## TASK GOAL:
Would you please return the lines of the entries below starting at the line that has "has height=308, width=1568." and ending at the line that has "Task: Open the Administrator@VSPHERE.LOCAL", both included, exactly as they are?

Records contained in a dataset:
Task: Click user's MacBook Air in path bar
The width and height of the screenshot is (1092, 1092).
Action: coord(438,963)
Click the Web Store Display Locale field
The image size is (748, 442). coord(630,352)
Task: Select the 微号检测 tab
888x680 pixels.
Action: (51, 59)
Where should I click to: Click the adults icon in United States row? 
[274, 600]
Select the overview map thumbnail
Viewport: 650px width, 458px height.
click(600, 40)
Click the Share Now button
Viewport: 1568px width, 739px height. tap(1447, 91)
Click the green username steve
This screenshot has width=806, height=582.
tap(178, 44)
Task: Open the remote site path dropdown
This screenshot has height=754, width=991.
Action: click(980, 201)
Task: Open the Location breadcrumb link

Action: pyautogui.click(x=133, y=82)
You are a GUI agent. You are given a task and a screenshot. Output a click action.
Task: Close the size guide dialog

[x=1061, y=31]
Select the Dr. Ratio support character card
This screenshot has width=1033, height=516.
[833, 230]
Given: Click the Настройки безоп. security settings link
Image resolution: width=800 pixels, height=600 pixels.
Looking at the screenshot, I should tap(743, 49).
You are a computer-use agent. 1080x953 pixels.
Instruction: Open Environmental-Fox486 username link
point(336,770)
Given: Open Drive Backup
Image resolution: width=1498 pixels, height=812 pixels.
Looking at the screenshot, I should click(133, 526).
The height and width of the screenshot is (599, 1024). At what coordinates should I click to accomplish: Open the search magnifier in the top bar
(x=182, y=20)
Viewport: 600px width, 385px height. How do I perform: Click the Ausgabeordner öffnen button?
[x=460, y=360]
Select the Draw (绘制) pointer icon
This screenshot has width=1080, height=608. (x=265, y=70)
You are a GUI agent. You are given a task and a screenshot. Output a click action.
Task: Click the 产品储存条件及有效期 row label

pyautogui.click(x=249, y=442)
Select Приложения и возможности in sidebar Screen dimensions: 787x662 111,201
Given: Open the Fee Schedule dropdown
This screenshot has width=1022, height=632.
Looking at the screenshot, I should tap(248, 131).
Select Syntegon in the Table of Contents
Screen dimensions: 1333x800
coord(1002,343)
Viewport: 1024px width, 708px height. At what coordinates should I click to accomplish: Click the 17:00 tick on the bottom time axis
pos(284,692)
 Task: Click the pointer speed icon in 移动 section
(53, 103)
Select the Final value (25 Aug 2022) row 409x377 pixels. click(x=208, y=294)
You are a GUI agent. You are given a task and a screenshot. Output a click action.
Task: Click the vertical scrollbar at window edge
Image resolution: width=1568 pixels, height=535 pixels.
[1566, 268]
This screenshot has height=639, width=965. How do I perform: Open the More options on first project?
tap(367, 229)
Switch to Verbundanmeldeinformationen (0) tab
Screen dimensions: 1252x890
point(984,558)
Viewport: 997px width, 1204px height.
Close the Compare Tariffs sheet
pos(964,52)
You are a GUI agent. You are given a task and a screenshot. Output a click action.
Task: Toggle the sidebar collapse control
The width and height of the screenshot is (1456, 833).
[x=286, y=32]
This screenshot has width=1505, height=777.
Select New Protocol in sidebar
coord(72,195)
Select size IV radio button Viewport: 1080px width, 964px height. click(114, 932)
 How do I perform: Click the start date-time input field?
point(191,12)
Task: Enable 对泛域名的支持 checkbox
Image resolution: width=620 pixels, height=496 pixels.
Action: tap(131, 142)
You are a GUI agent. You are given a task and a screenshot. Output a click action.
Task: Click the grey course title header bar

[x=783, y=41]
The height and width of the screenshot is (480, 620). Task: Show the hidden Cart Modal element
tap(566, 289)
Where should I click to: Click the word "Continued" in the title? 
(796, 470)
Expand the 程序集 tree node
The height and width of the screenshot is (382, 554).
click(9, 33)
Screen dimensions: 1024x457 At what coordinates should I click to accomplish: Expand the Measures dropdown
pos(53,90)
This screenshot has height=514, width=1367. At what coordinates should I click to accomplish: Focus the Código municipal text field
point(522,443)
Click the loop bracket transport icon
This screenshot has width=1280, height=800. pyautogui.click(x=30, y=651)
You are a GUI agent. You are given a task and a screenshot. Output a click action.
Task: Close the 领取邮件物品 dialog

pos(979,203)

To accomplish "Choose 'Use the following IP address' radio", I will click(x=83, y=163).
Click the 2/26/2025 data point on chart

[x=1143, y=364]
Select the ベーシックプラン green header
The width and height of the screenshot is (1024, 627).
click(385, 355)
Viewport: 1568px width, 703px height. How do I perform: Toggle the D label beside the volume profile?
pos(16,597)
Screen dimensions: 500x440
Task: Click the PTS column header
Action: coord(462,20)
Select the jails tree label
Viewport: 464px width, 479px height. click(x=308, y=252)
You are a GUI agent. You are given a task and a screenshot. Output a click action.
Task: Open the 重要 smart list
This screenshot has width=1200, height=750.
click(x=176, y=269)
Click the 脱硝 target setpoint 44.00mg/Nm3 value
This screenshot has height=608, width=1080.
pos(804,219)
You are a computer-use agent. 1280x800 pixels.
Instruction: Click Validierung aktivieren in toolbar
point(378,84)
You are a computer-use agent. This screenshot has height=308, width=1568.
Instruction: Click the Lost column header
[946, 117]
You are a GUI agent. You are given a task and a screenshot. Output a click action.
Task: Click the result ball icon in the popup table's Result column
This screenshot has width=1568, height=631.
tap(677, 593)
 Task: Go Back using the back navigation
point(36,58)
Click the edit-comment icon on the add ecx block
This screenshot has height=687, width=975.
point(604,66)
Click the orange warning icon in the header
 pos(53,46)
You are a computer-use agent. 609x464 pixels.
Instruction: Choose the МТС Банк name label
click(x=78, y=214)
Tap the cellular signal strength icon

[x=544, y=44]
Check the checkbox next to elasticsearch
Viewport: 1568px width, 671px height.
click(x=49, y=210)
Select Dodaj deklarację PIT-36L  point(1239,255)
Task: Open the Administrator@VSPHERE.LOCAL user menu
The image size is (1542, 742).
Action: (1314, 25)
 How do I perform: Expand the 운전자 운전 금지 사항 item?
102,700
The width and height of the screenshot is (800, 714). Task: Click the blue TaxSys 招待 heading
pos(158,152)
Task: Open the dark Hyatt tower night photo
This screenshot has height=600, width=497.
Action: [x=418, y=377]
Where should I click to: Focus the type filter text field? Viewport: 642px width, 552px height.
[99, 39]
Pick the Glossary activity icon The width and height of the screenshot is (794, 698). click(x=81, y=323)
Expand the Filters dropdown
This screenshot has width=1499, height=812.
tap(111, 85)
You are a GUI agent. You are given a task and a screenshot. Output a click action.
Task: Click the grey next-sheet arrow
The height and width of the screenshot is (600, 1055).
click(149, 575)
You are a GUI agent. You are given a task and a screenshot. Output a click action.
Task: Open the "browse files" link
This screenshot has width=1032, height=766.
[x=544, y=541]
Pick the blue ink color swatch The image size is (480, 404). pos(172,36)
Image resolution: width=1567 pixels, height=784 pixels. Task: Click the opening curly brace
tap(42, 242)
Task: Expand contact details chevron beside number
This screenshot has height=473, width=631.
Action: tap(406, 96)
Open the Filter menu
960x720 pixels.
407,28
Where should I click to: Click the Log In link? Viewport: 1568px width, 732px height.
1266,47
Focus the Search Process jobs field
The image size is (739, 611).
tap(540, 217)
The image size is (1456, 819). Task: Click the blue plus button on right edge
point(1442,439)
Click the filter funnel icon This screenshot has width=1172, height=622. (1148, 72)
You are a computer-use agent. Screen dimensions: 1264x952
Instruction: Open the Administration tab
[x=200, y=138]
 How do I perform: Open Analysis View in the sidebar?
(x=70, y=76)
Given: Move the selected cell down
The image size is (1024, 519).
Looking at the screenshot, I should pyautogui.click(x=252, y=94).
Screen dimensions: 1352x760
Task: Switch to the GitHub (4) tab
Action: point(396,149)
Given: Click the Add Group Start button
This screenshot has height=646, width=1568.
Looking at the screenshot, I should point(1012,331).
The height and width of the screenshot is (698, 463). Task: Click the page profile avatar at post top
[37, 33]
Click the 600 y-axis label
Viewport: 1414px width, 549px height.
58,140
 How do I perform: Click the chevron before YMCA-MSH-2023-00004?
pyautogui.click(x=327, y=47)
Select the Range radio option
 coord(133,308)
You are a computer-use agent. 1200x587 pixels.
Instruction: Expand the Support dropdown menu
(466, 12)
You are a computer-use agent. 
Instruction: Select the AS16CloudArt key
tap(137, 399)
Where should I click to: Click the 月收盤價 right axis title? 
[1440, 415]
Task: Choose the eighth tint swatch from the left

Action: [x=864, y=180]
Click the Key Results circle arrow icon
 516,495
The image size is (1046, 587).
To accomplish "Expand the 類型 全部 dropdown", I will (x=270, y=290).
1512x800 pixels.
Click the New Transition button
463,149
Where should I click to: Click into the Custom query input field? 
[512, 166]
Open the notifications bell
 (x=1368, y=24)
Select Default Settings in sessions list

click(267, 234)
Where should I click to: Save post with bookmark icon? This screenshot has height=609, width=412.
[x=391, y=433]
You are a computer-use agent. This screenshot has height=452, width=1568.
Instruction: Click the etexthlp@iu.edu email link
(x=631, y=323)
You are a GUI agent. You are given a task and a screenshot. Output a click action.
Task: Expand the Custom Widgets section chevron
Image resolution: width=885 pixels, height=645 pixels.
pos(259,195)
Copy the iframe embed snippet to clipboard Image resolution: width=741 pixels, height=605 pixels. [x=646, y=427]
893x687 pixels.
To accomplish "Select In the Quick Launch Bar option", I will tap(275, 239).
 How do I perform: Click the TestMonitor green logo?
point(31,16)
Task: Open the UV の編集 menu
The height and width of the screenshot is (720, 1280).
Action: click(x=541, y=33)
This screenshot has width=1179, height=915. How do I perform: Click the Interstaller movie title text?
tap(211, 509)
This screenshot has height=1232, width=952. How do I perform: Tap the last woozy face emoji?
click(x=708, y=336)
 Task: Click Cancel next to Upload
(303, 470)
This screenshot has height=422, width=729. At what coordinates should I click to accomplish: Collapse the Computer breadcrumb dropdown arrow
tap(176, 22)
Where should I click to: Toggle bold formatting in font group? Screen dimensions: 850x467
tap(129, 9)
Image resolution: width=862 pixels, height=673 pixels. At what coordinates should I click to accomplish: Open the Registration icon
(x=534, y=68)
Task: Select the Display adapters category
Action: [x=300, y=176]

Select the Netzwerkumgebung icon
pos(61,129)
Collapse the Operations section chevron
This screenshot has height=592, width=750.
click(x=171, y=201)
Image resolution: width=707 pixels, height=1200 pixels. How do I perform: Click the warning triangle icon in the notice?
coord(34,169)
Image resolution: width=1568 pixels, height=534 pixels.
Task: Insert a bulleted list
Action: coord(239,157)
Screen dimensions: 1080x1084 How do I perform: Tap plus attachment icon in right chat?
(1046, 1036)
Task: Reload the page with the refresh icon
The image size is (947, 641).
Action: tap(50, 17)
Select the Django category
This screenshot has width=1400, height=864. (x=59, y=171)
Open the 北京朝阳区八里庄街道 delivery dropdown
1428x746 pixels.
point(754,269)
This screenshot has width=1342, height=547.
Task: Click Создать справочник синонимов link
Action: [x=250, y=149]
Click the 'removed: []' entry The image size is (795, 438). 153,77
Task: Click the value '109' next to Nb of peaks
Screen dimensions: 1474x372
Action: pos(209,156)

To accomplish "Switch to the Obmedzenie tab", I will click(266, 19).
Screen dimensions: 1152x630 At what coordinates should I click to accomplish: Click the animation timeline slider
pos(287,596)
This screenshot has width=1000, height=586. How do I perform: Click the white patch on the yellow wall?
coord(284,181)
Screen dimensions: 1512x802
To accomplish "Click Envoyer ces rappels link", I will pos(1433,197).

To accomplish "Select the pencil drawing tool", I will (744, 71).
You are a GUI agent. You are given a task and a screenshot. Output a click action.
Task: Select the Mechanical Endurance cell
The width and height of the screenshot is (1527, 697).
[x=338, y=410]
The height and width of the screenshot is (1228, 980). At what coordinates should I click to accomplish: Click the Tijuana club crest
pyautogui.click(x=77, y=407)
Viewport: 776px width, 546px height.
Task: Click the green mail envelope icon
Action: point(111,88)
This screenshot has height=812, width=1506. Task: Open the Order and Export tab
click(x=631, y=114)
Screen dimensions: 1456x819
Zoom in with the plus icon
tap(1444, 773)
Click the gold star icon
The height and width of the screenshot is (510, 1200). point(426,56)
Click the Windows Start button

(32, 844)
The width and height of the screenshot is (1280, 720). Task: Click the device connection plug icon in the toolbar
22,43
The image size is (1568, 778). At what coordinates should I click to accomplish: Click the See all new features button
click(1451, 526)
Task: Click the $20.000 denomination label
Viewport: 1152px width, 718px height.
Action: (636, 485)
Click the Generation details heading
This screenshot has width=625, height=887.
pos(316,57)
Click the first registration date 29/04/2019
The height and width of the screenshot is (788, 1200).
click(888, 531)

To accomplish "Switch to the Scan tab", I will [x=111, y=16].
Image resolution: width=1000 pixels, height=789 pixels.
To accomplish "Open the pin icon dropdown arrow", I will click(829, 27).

## EXERCISE OUTPUT:
You are a computer-use agent. This screenshot has height=308, width=1568.
Instruction: Click the Lost column header
[946, 117]
You are a GUI agent. You are given a task and a screenshot. Output a click action.
Task: Click the result ball icon in the popup table's Result column
This screenshot has width=1568, height=631.
tap(677, 593)
 Task: Go Back using the back navigation
point(36,58)
Click the edit-comment icon on the add ecx block
This screenshot has height=687, width=975.
point(604,66)
Click the orange warning icon in the header
 pos(53,46)
You are a computer-use agent. 609x464 pixels.
Instruction: Choose the МТС Банк name label
click(x=78, y=214)
Tap the cellular signal strength icon

[x=544, y=44]
Check the checkbox next to elasticsearch
Viewport: 1568px width, 671px height.
click(x=49, y=210)
Select Dodaj deklarację PIT-36L  point(1239,255)
Task: Open the Administrator@VSPHERE.LOCAL user menu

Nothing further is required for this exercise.